For those of you that aren’t at Crystal today, I wouldn’t follow us on Twitter. That would be cruel. It’s the holidays. You should be kind to yourself.

Just saying.

If you do come, be safe out there. It could be crowded in-bounds and the backcountry avalanche danger is going to be Considerate to High. Come early, get your turns in and start aprés skiing at 2pm. That’s what I’d do if I wasn’t working today.

It really WILL be a white Christmas!


This right here is what I’m talking about. In case you didn’t get the memo, La Niña is coming home for Christmas. Let’s all give her a proper greeting.

Right now, the forecast is calling for mixed rain Saturday, getting colder overnight and turning to snow on Sunday. Most likely you can enjoy a proper Christmas morning, then hit the slopes as the snow begins to fall. That way you can test out all your new gear Santa brings you.

Monday looks even better with a legitimate winter storm followed by more systems stacking up in the Pacific. Just in the “Saint Nick” of time. Get it?

More Snow Incoming


Looks like more snow will come to the Washington mountains soon. The NWS is calling for snow starting tonight and continuing Sunday, with accumulations between 12-20″ by Monday morning.

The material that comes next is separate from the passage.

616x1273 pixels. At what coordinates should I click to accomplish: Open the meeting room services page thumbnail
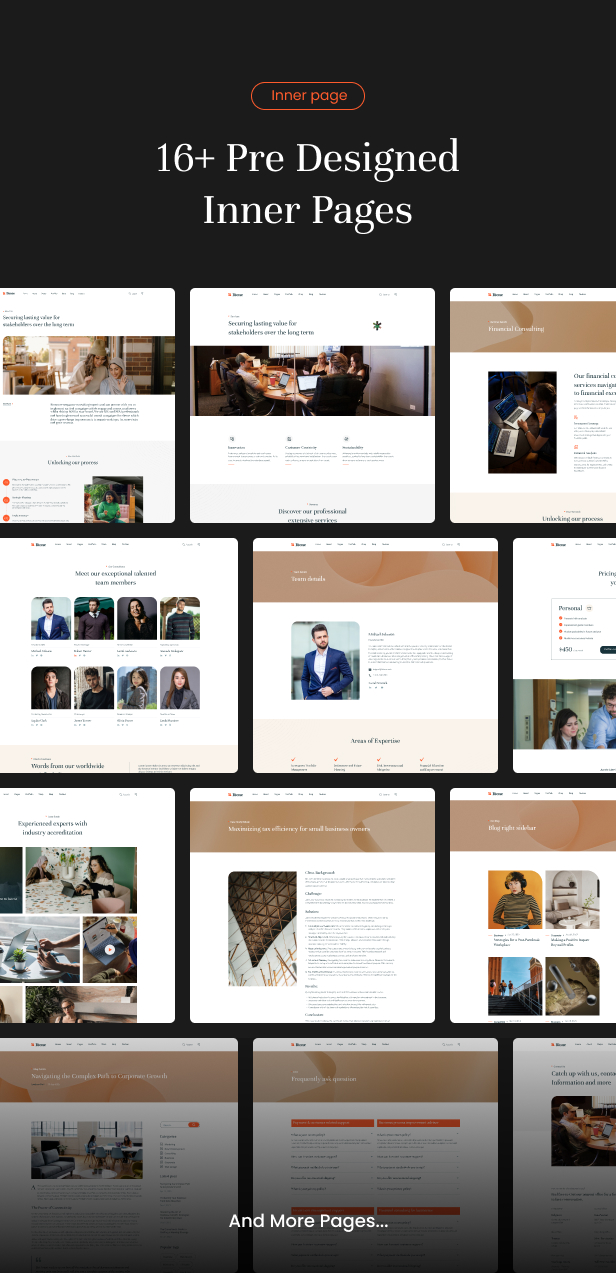(312, 405)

Tomorrow could be windy as well.

NWAC is calling for an inch of water equivalent by Sunday at 4am, with the snow level around 500 feet. An inch of water at cold temperatures could mean 24″ of cold fluff.

Not to overstate the obvious here, but Monday might just be a good day to catch that terrible cough that’s going around.

Incoming: Winter Storm


Everyone talks about the weather, but nobody ever does anything about it. 

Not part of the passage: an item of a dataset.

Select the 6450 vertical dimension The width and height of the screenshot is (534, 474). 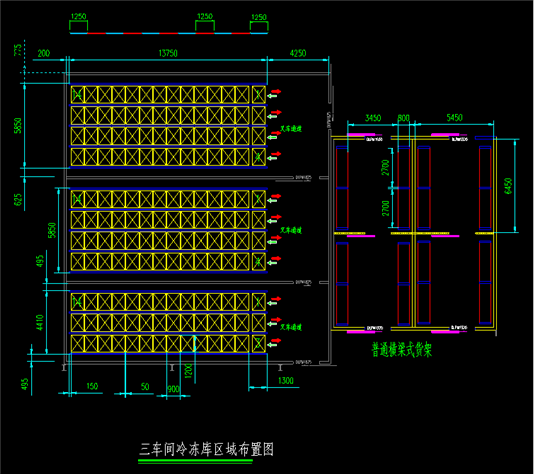click(508, 186)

In the ski industry, talk about the weather is more than just idle chit-chat.  Like farmers, we keep an eye to the sky and a hand on our “almanac”–a.k.a. the forecast models.  This year the long-term forecast is calling for a La Nina weather pattern.  Skiers in the Northwest like La Nina–it portends more and bigger snow storms. 

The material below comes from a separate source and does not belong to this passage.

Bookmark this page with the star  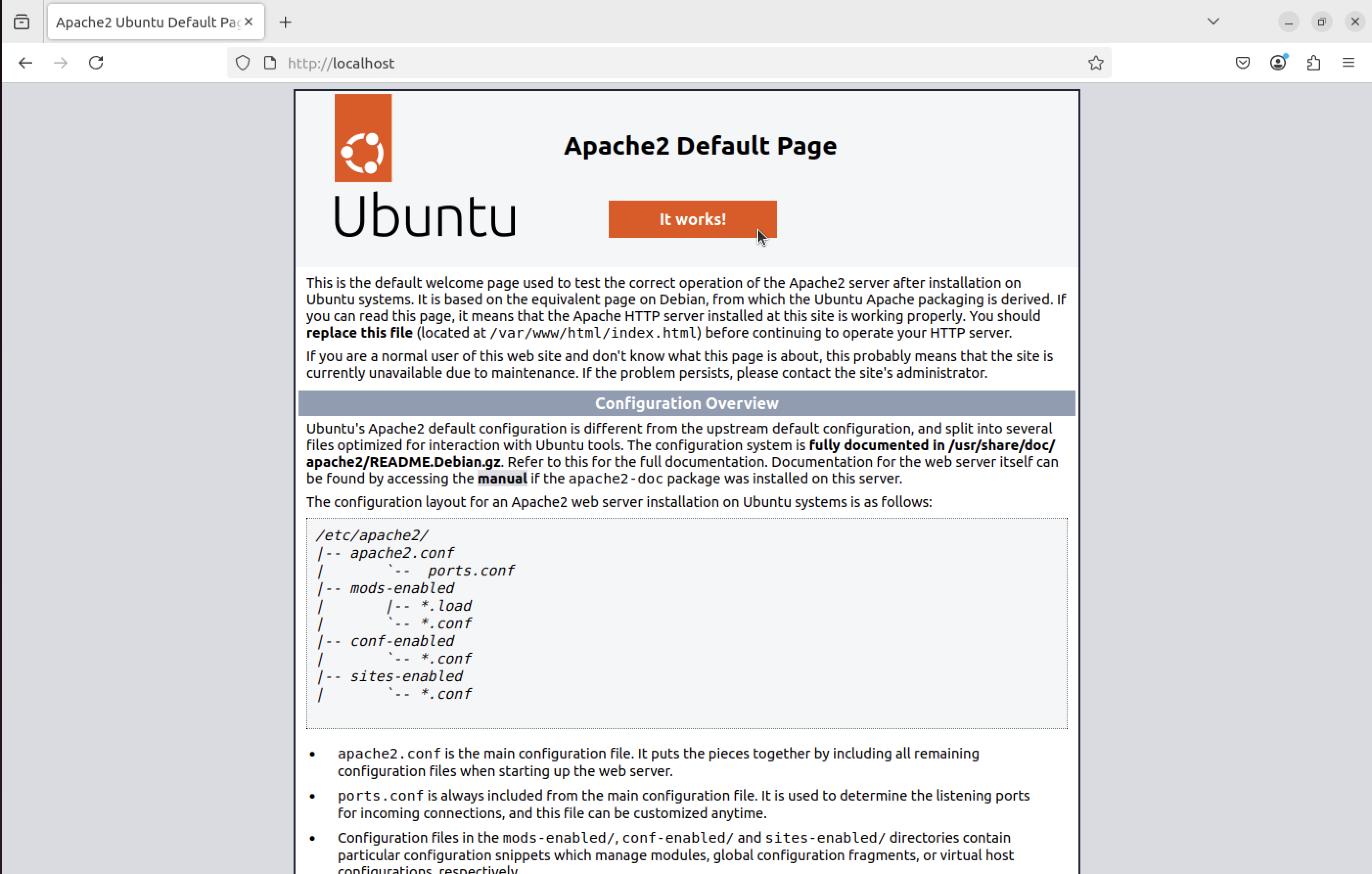click(x=1095, y=63)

The storm pattern we look for is a high pressure system off the coast toward Hawaii and a low pressure system over the Gulf of Alaska.  This clocks the moisture from Alaska and the cold temperatures from the north towards Washington State.  It’s a beautiful thing to see that pattern set up. 

I watch the GFS and NAM forecast models, which can be found at:  http://www.atmos.washington.edu/~ovens/loops/, and right now “the pattern”, as we call it in our household, is shaping up.  Over at Cliff Mass’s weather blog http://cliffmass.blogspot.com/, he forecasts a series of storms hitting the Washington coast this weekend, with big waves and high winds. 

Of course that system will also hit the mountains in the form of snow.  How much and how low we don’t quite know yet, but up at Crystal Mountain, we’re ready.